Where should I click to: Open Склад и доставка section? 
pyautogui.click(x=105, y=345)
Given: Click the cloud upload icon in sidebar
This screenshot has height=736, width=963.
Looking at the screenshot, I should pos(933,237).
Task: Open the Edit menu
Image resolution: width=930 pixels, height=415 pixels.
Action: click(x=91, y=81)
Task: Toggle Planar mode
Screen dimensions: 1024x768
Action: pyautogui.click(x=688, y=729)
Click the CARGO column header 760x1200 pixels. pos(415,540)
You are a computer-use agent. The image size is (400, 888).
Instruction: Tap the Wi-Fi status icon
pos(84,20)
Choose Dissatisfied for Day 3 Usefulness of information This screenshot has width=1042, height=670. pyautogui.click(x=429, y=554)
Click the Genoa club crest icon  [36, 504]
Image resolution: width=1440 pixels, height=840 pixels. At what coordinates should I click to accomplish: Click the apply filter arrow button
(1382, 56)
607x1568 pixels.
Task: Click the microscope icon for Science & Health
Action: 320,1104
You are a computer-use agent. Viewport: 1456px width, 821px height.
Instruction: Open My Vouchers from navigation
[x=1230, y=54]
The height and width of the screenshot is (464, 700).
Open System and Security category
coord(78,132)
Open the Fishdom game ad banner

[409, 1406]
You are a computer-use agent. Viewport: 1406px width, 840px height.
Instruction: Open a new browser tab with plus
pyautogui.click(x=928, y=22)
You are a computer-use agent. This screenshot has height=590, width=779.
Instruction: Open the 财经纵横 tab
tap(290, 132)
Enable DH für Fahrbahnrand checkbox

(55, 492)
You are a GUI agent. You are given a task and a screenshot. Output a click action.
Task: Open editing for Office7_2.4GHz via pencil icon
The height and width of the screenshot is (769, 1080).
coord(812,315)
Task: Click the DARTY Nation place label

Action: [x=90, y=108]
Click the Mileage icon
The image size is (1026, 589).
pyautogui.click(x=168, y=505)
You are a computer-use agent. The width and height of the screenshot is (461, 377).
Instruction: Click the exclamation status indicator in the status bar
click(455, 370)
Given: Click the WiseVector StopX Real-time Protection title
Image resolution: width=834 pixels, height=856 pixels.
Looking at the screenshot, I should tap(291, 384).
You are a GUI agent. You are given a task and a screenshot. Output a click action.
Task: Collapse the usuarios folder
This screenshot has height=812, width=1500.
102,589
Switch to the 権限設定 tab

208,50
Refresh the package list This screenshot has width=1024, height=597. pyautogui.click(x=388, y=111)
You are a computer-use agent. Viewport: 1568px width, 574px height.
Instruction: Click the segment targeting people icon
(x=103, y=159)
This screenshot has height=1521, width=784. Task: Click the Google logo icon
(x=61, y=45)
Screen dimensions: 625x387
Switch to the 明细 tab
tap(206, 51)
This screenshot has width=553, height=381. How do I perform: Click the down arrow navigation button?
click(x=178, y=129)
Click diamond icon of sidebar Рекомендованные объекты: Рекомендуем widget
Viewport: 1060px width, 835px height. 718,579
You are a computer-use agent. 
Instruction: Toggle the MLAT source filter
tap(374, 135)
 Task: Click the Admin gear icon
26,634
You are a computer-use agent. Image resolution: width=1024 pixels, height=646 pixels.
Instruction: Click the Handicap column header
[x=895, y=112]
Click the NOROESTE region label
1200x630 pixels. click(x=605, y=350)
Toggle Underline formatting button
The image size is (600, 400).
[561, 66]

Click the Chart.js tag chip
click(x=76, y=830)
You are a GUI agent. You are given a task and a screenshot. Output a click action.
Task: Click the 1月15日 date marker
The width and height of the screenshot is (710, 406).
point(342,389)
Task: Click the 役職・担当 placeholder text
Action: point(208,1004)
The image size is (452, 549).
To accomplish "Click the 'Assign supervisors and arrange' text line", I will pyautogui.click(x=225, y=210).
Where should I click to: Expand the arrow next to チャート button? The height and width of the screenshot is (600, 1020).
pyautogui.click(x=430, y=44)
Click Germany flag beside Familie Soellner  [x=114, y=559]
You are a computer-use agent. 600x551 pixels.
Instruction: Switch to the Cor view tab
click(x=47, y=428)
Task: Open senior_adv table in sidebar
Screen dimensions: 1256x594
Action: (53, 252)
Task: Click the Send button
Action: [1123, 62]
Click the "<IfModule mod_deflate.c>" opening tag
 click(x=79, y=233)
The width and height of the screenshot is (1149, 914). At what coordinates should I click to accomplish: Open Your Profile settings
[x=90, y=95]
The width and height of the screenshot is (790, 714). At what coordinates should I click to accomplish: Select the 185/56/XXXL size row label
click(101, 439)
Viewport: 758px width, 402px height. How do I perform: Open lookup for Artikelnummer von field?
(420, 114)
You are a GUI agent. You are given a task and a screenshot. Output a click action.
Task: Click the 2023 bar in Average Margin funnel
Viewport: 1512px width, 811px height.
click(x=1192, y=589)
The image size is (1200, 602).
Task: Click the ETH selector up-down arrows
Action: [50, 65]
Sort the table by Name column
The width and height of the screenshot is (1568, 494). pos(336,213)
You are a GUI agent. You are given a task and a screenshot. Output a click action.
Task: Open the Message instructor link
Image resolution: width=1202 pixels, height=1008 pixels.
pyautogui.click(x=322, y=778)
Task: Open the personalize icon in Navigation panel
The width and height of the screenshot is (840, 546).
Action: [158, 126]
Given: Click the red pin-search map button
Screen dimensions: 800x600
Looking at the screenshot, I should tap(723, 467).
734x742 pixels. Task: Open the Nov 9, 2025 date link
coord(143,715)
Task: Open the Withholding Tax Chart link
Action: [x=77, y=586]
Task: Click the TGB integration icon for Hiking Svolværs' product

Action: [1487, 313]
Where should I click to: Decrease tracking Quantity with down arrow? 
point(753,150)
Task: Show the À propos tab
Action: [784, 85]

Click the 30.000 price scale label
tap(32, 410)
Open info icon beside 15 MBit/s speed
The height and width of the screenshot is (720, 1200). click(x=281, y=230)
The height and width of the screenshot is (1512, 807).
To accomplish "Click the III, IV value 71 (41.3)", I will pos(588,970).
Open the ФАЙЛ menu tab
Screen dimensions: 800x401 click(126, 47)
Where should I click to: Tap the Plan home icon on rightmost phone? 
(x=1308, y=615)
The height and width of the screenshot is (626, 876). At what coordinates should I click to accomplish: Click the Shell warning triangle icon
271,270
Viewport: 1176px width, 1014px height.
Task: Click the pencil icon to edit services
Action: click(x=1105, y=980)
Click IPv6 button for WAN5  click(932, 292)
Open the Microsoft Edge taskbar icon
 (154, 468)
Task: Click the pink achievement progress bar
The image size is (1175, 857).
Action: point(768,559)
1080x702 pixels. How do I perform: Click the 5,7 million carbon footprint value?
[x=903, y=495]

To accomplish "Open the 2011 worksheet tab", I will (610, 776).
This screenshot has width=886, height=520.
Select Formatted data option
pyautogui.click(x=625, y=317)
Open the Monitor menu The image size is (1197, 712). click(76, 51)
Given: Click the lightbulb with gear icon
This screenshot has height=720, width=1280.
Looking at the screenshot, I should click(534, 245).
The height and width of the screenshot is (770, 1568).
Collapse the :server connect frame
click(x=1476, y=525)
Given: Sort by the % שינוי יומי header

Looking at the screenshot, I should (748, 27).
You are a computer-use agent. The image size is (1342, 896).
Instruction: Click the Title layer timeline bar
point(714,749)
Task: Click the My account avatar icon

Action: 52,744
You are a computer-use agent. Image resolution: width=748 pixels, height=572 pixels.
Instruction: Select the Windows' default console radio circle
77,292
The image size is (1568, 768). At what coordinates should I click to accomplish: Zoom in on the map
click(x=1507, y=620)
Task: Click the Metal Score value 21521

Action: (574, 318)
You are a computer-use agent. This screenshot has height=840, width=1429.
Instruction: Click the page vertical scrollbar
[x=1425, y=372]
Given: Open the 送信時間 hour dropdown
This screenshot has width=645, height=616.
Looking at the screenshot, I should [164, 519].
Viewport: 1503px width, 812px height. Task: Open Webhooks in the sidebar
------------------------------------------------
→ Stated goal
Pick out every line of the records that contains the word "beside", matching case exactly, and copy each one.

→ Complete output
Click Germany flag beside Familie Soellner  [x=114, y=559]
Open info icon beside 15 MBit/s speed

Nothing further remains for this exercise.